- **The task**
Return the full set of entries below exactly, leaving every image out.
*** Excerpted data ***
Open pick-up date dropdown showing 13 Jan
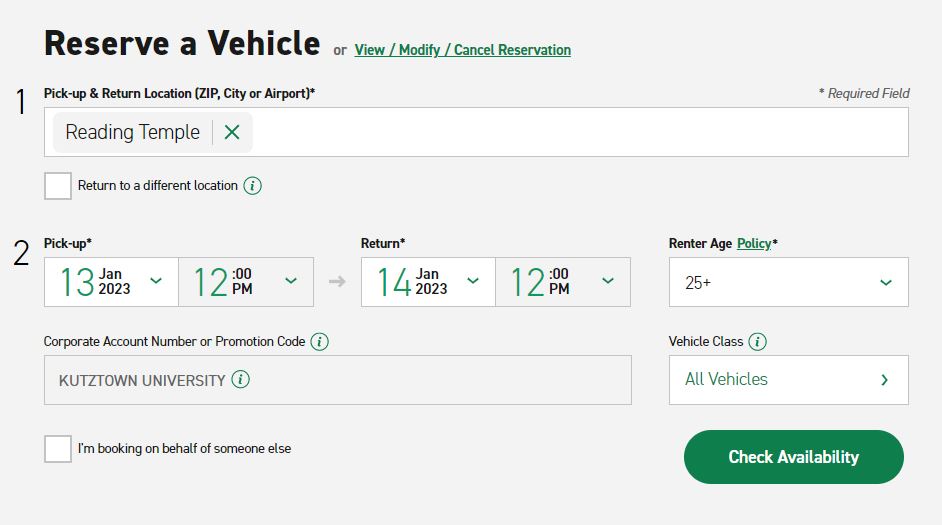 coord(111,282)
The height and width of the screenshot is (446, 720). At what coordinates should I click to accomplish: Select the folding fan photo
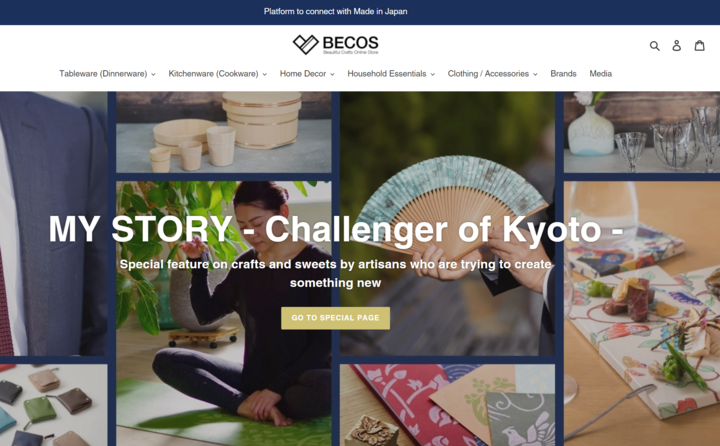[447, 223]
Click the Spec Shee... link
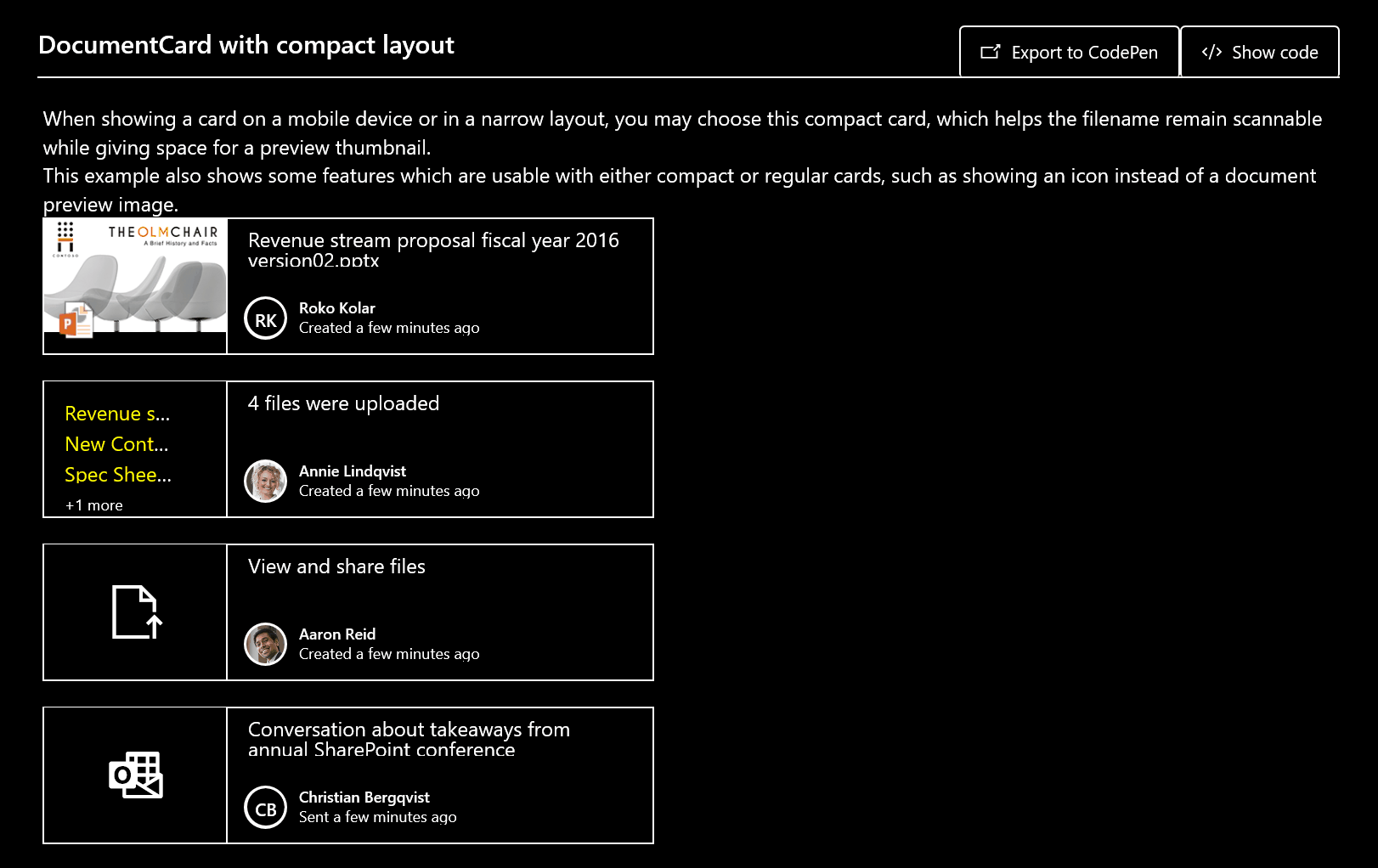Image resolution: width=1378 pixels, height=868 pixels. pyautogui.click(x=118, y=475)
*** End of Excerpted data ***
- **Answer for this exercise**
Open pick-up date dropdown showing 13 Jan
 coord(111,282)
The height and width of the screenshot is (446, 720). At what coordinates should I click to accomplish: Select the folding fan photo
[447, 223]
Click the Spec Shee... link
Image resolution: width=1378 pixels, height=868 pixels. pyautogui.click(x=118, y=475)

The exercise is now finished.